▶ Task A
Could you repeat the Delhi Crime article word for word, between "Afterwards, the men" and "severe internal damage.", inclusive?
▶ Task B
Does the Delhi Crime article agree with each statement below? Answer yes or no for each, quoting the deciding words of the article exactly. (i) The two friends had been to see the film Life of Pi. (ii) The attack on the bus went on for two hours. (iii) On 26 December the Indian government decided to move Jyoti to a hospital in Singapore.

▶ Extracted text
..........

The horrific true story that inspired Netflix's new procedural Delhi Crime

The story of a young woman who died after being raped by six men in a moving bus, shocked the world in its brutality – and a new Netflix police procedural drama series looks at piecing together how the perpetrators were caught and brought to justice.

The new crime series, Delhi Crime delves into the horrific events of December 2012, when a young student was gang raped and her male friend, assaulted as they made their way home after watching the film Life of Pi in South Delhi.

The subsequent rape and eventual death of 23-year-old- medical student Jyoti Singh launched angry protests across India and the rest of the world, and kick-started one of the most important manhunts of the decade.

The bus took an unusual route, and Awindra became nervous. Then the bus stopped, the passengers locked the doors and turned off the lights and attacked Awindra and Jyoti. Awindra was beaten unconscious with an iron rod, and what followed was a sustained sexual and physical attack on Jyoti. Six men took turns raping her, beating and biting her, and sexually assaulting her with the iron rod they used to knock Awindra unconscious. This continued for an hour.

According to The Guardian, Singh initially told the police: ‘They tore my clothes and raped me in turns. They hit me with an iron rod and bit me on my entire body with their teeth. They took all belongings, my mobile phone, purse, credit card, debit card, watches, etc. Six people raped me in turns for nearly one hour in a moving bus.’

Afterwards, the men dumped them both on the side of the road. Singh managed to write, ‘I want to survive,’ on a piece of paper that was later handed to the police. Both Awindra and Jyoti were rushed to hospital.

What happened after the attack?

Jyoti suffered serious internal and external injuries. She suffered injuries to her genitals, abdomen and intestines. Medical experts told the Hindustan Times the men penetrated Singh with an iron rod, which ruptured her intestines and caused severe internal damage.

After five surgeries, on 26 December the Indian government decided to transfer her from a hospital in New Delhi to Mount Elizabeth Hospital in Singapore.

..........

Screenshot grounding data
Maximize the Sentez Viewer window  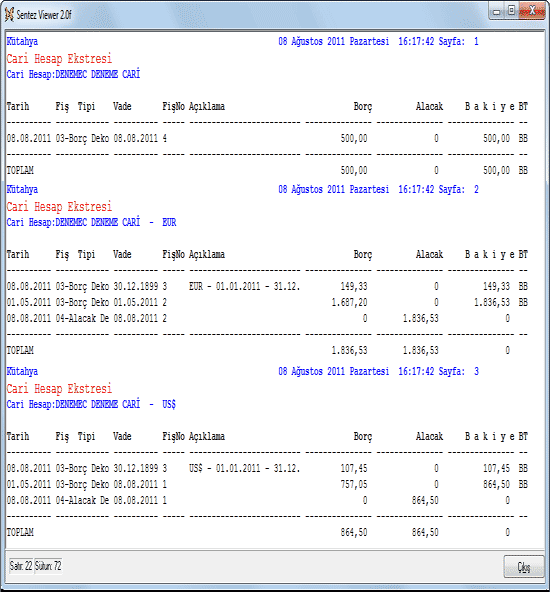click(x=511, y=11)
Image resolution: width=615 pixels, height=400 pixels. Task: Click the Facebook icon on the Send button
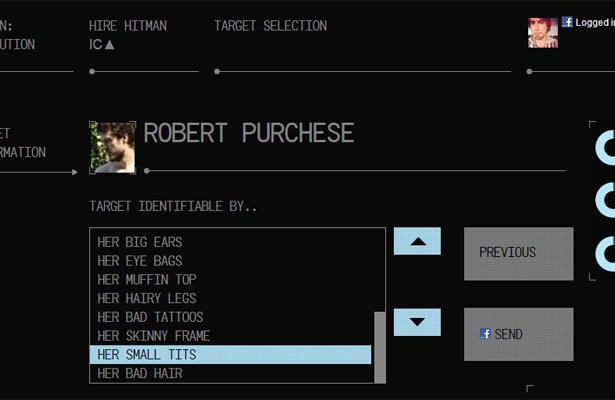coord(486,334)
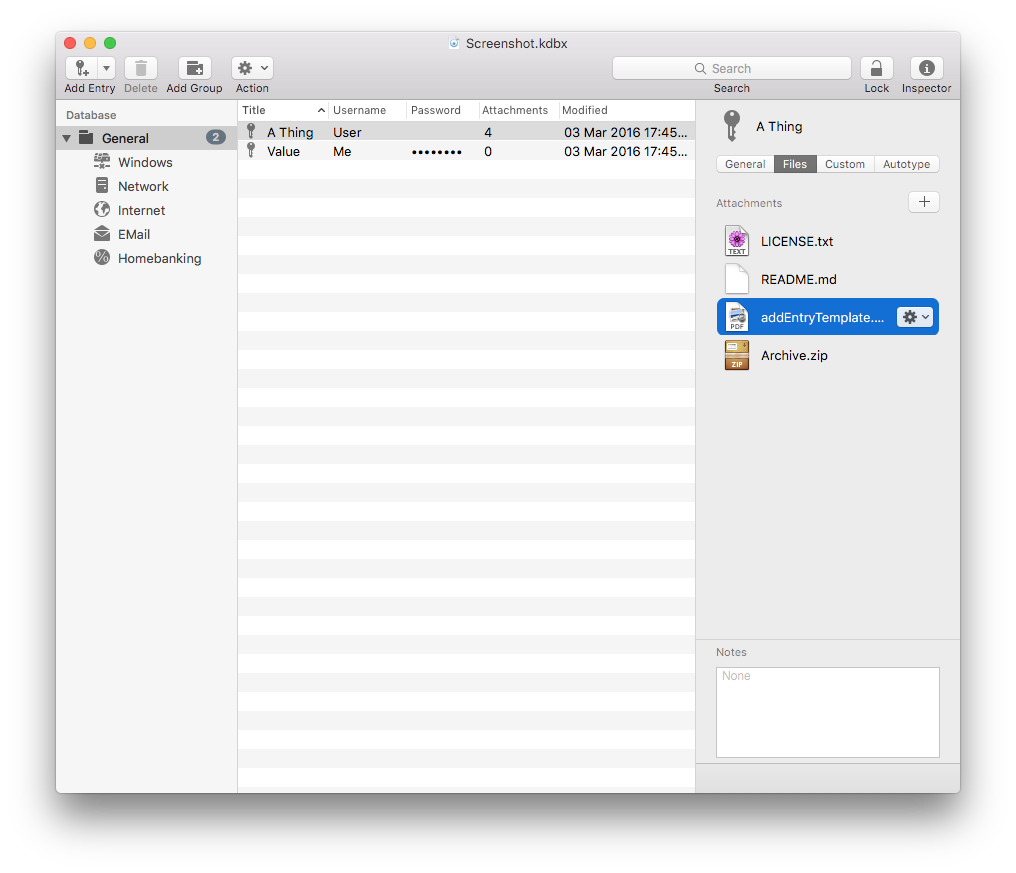Open the Add Entry dropdown arrow

[x=106, y=68]
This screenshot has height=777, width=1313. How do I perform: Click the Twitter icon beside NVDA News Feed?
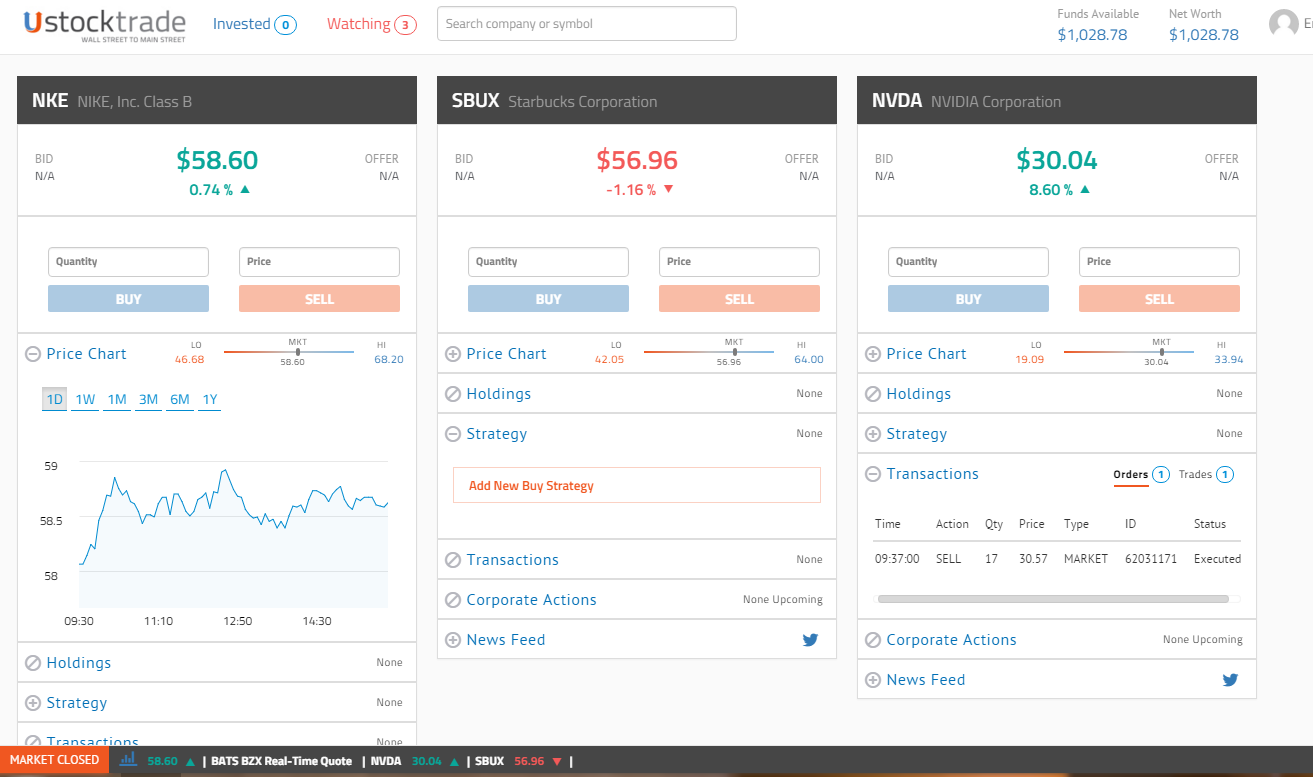tap(1230, 679)
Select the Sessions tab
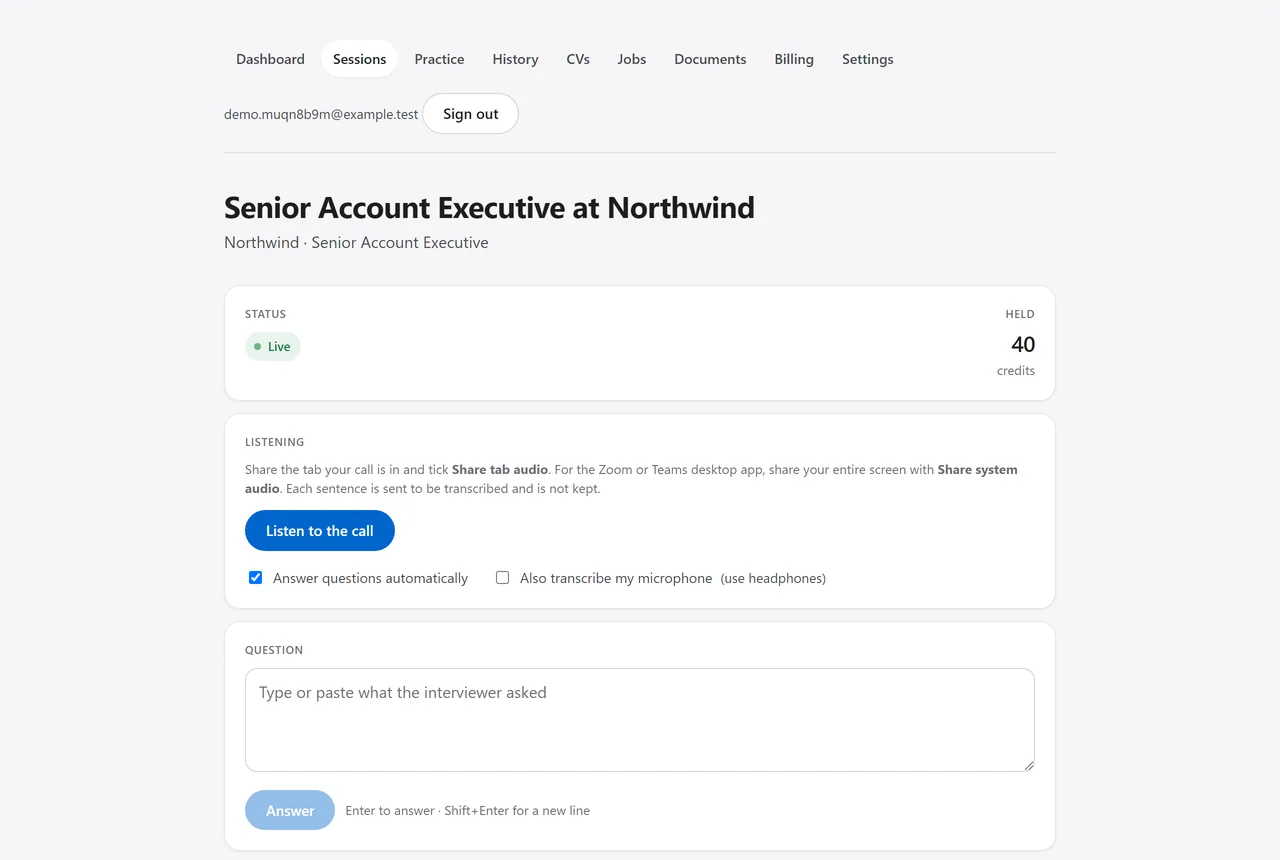The height and width of the screenshot is (860, 1280). pyautogui.click(x=359, y=59)
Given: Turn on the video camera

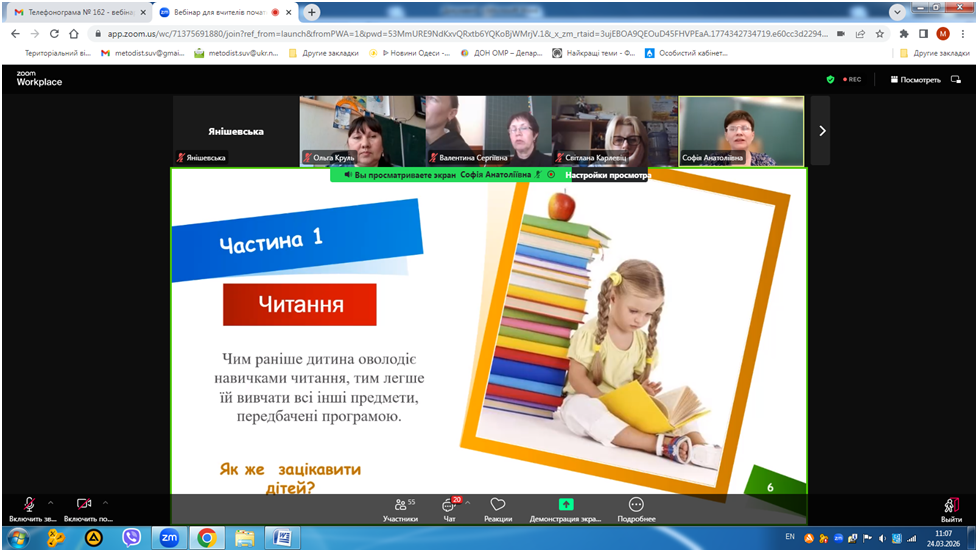Looking at the screenshot, I should tap(84, 506).
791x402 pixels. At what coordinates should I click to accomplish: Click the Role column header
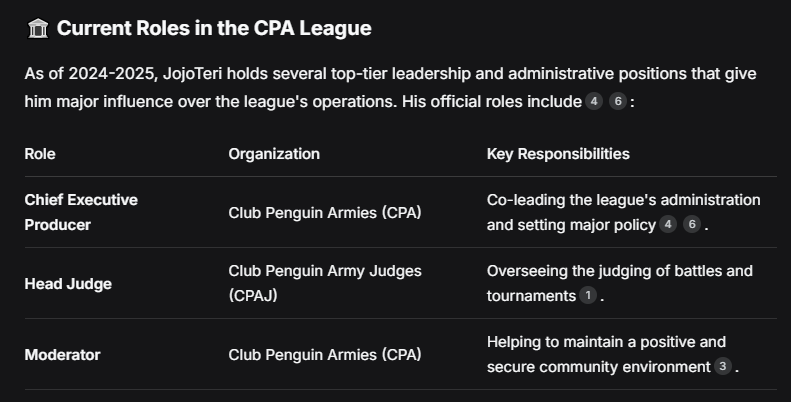click(40, 154)
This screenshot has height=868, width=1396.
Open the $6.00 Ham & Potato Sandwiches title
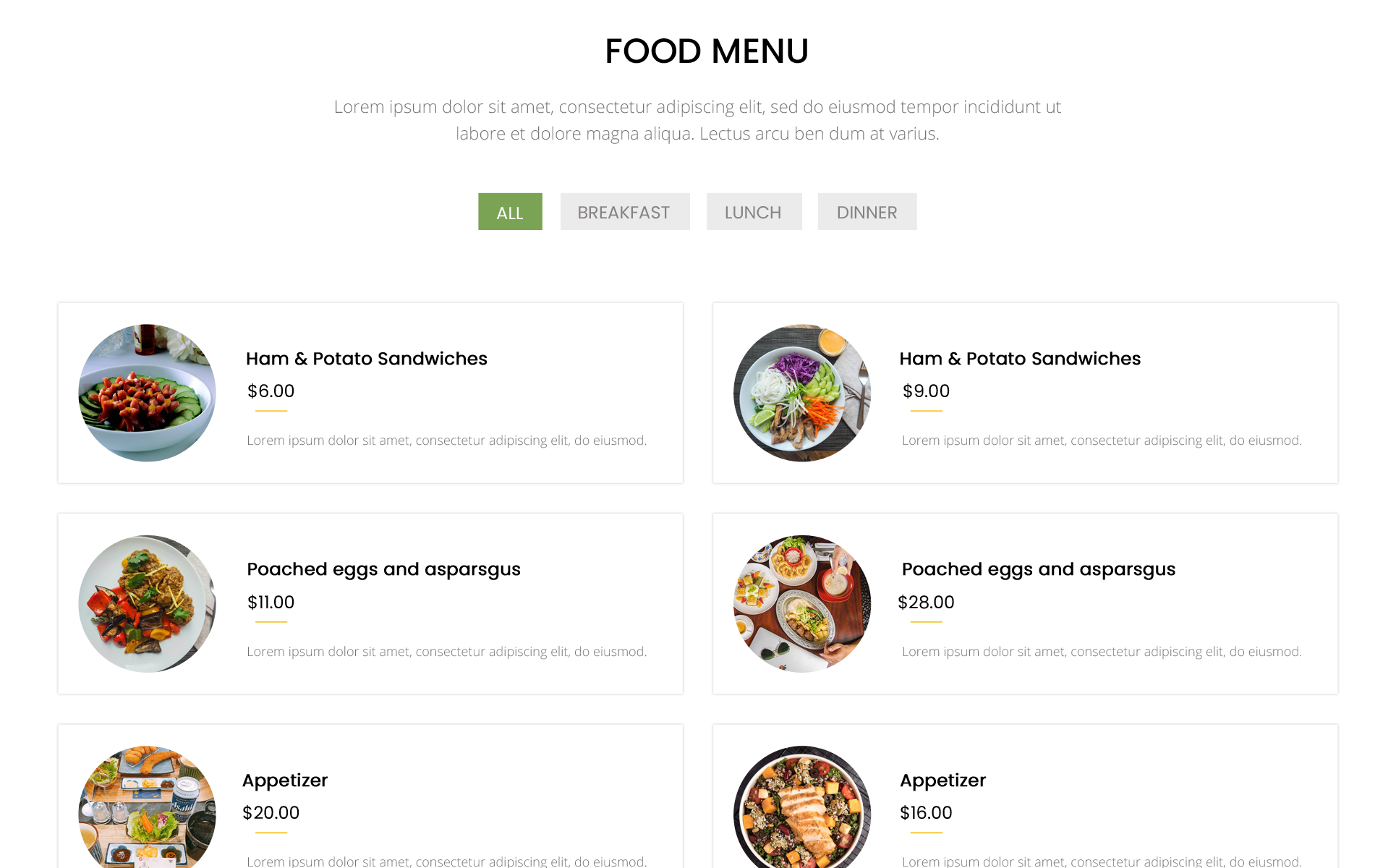366,359
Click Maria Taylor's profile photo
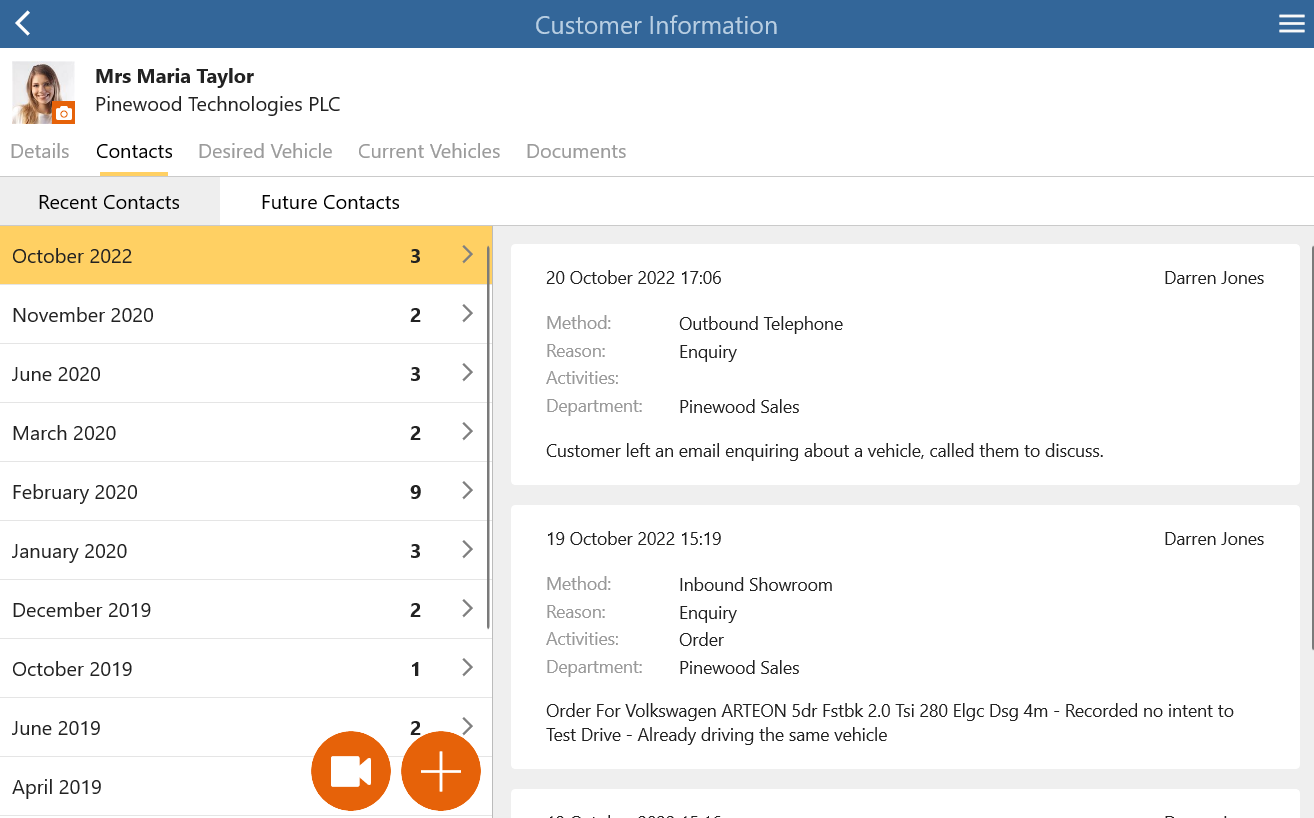This screenshot has height=818, width=1314. (x=43, y=92)
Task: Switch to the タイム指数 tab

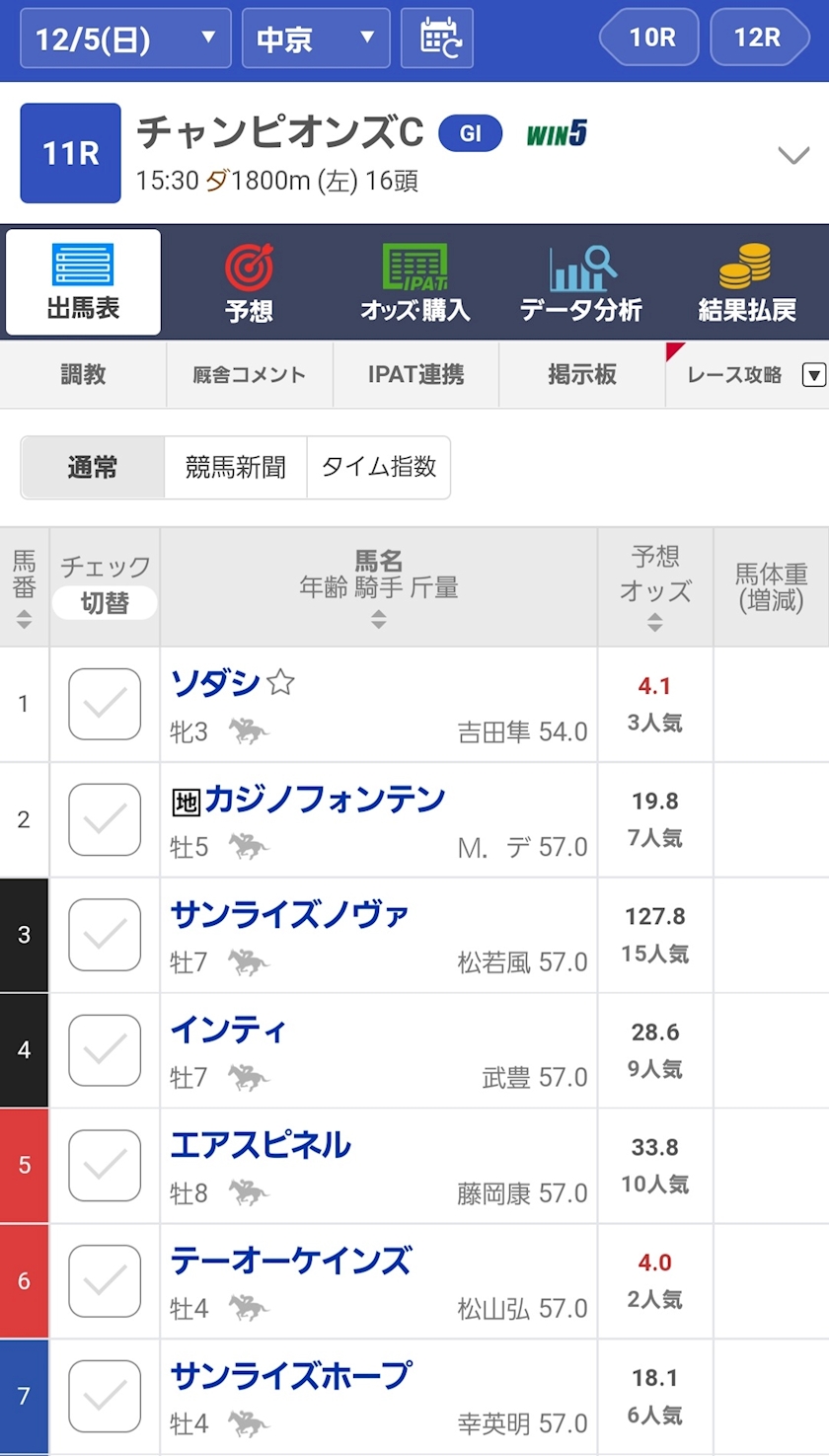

..........

▶ Your solution A
Afterwards, the men dumped them both on the side of the road. Singh managed to write, ‘I want to survive,’ on a piece of paper that was later handed to the police. Both Awindra and Jyoti were rushed to hospital.

What happened after the attack?

Jyoti suffered serious internal and external injuries. She suffered injuries to her genitals, abdomen and intestines. Medical experts told the Hindustan Times the men penetrated Singh with an iron rod, which ruptured her intestines and caused severe internal damage.

▶ Your solution B
(i) Yes: "after watching the film Life of Pi in South Delhi"
(ii) No: "This continued for an hour."
(iii) Yes: "on 26 December the Indian government decided to transfer her from a hospital in New Delhi to Mount Elizabeth Hospital in Singapore"